In the 1930's, while Sir George Frankenstein kept a fine musical salon for the select few in Belgravc Square, one agent's brave attempts to popularise Viennese orchestras were not much of a success and the 1935 visit of the Vienna Boys Choir left no cherished memories in the Augarten. Harry Low did rather better for Toni Praxmair's ensemble at a Regent Street restaurant and in Glasgow in 1937.

The Anglo-Austrian Music Society, though founded for quite a different purpose, clearly filled a managerial need. When I joined Otto Harpner in Kensington High Street in 1950, he had scored great successes with the Vienna State Opera and the Philharmonic, but was struggling to find a financial basis for such grand ventures. He had just discovered the very British art of the one-night stand concert tour, and together we perfected the system. Our teachers were Otto Diamant, who had found out about it just a little earlier, Charles Lockier the great Bristol impresario, the Taphouse brothers of Oxford and a half dozen kind and worthy managers of old-fashioned "music shops" in provincial cities. They were delighted that we wanted to bring good music to their towns, they sold our tickets not just for the small commission but because they truly loved music and because it brought customers into their shops who might buy some sheet music or a piano. They showed us how to place advertisements, posters and shop-cards to bring more buyers to their box offices, to get notices in the local press, and so to fill the local halls. Serious music was scarce in the provinces in those days, but - as long as it was not too wayout and had an entertainment value - there was a grateful audience.

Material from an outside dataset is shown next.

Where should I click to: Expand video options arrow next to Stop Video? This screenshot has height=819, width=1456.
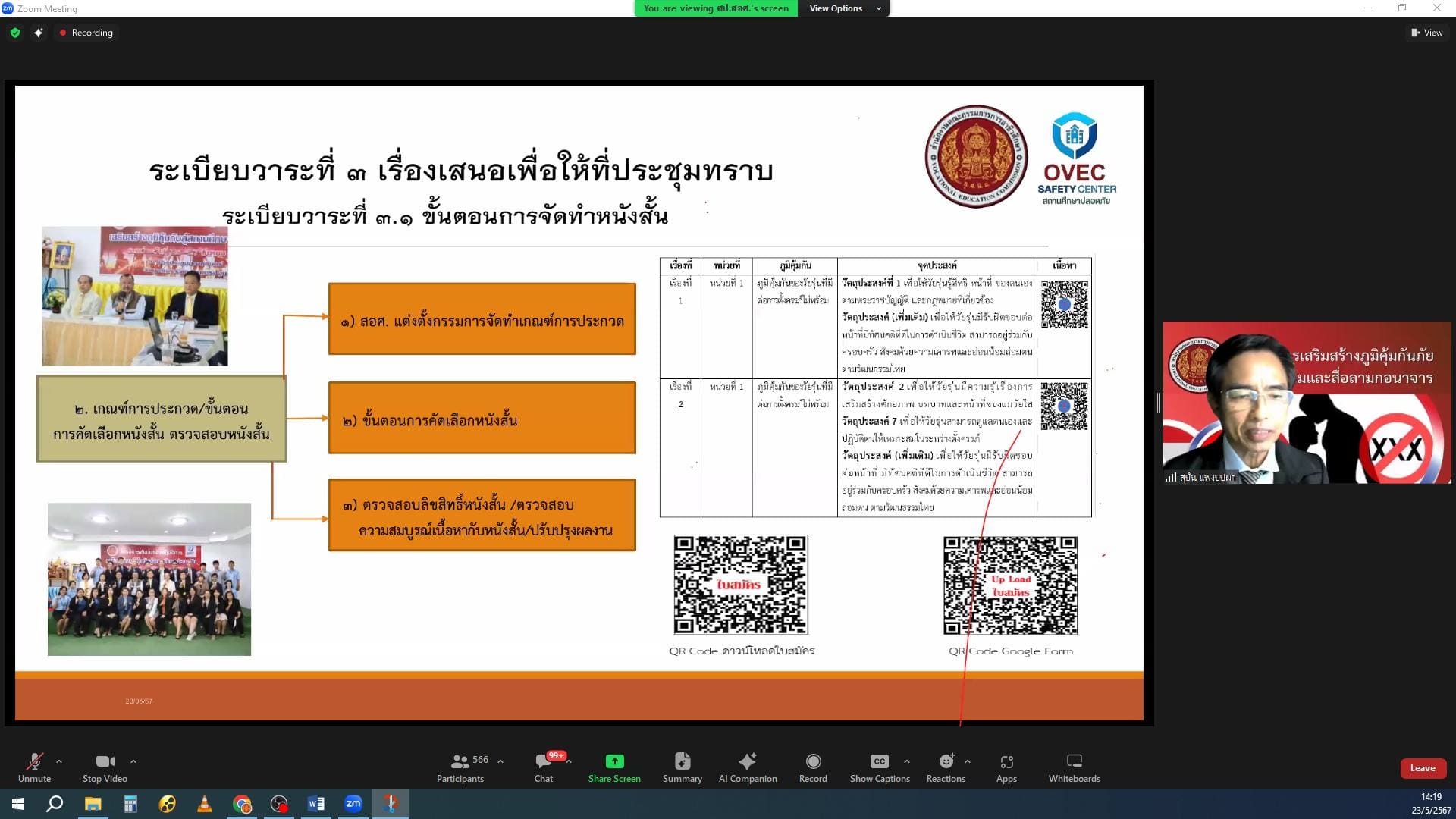tap(133, 761)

We had our financial ups and downs - most of our competitors went out of business years ago - but the provincial concert tours have remained the main source of support of the Society and raised all the funds for the prestige concerts, the debut recitals, the scholarships. They helped the Society to keep its independence and its solvency. We never had need of grants, and have only recently begun to receive a measure of sponsorship for some very specific purposes. However, we often had friendly association with partners - Otto Diamant and Vernon Mosler's Concert Artists Promotion Company in the presentation of dancers and operetta; Victor Hochhauser for the Vienna Philharmonic and other orchestral concerts, the Praxmairs, and some of the Vienna Boys Choir; the Austrian Institute for a number of more recent debut rentals. We were always glad to share the glory - and the risk.

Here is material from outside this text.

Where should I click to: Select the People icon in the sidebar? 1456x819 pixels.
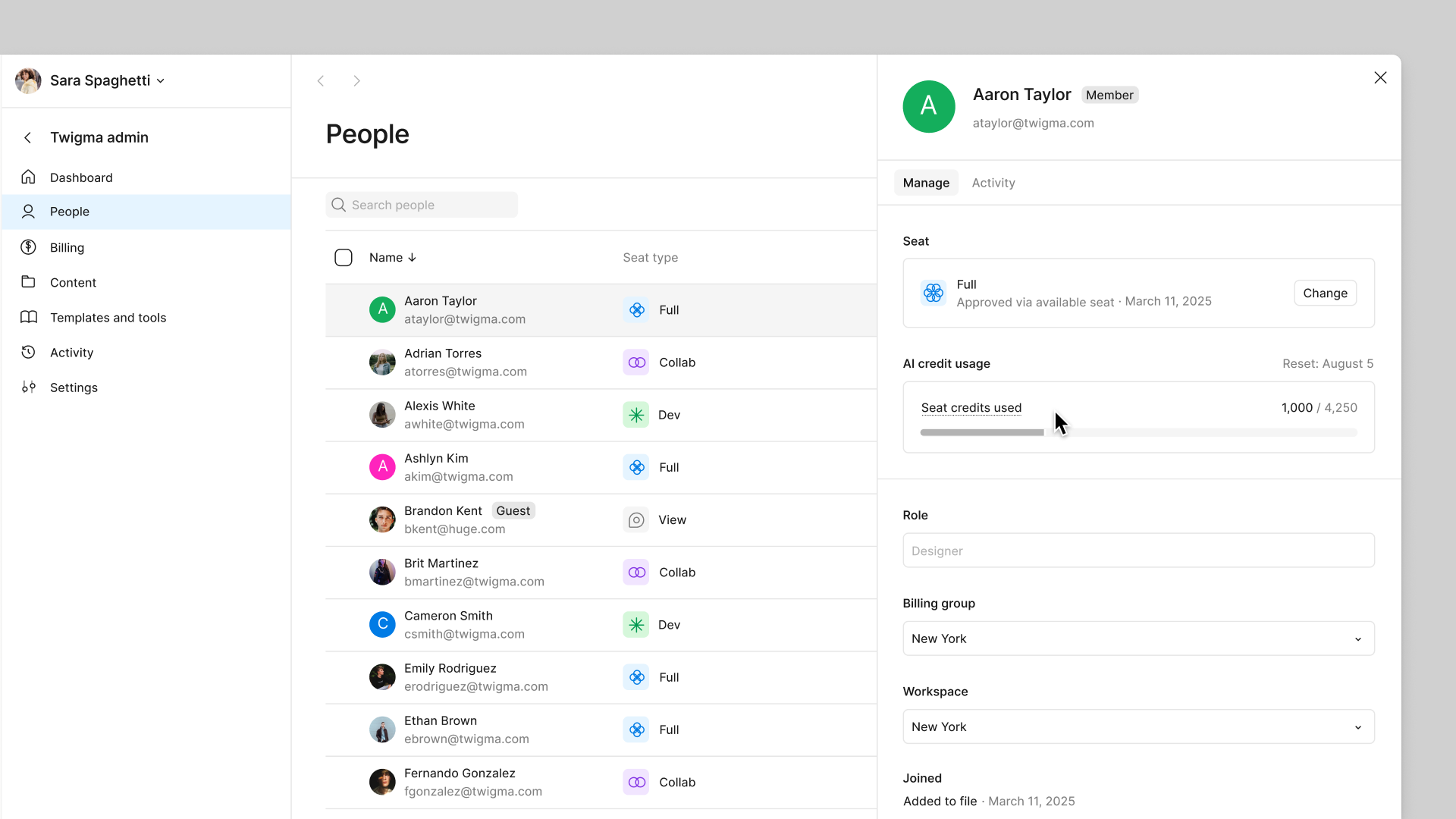[28, 212]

On Otto Harpner's untimely death in 1959 the management of the Society fell to me. I had wonderful help - from the successive chairmen of the Soceity, Hugh Howarth, Brian Fitzgerald and George Rizza, and from the committee members; from Otto's widow Lisa, who was a marvel in encouraging and caring for young artists; Anne Ellis whose managerial talents and unfailing success for the right thing to do were that proverbial pillar of strength; Martin Murray who invested his talents and imagination in the successful staging of choirs and folk ensembles; Robert Avery who built up the Vienna youth and music festivals; Jenny Lines who "created" the position of the Society's concert manager in the late 1960's and, most notably, Jane Fraser who filled it devotedly and superbly well through the 1970's and 1980's. Tony Fessler who has now taken over the management has our good wishes and all our support for guiding the Society, active and solvent, into the next century.

Much credit is due to them all and to so many others. The opinions, mistakes and omissions in this little book are mine alone.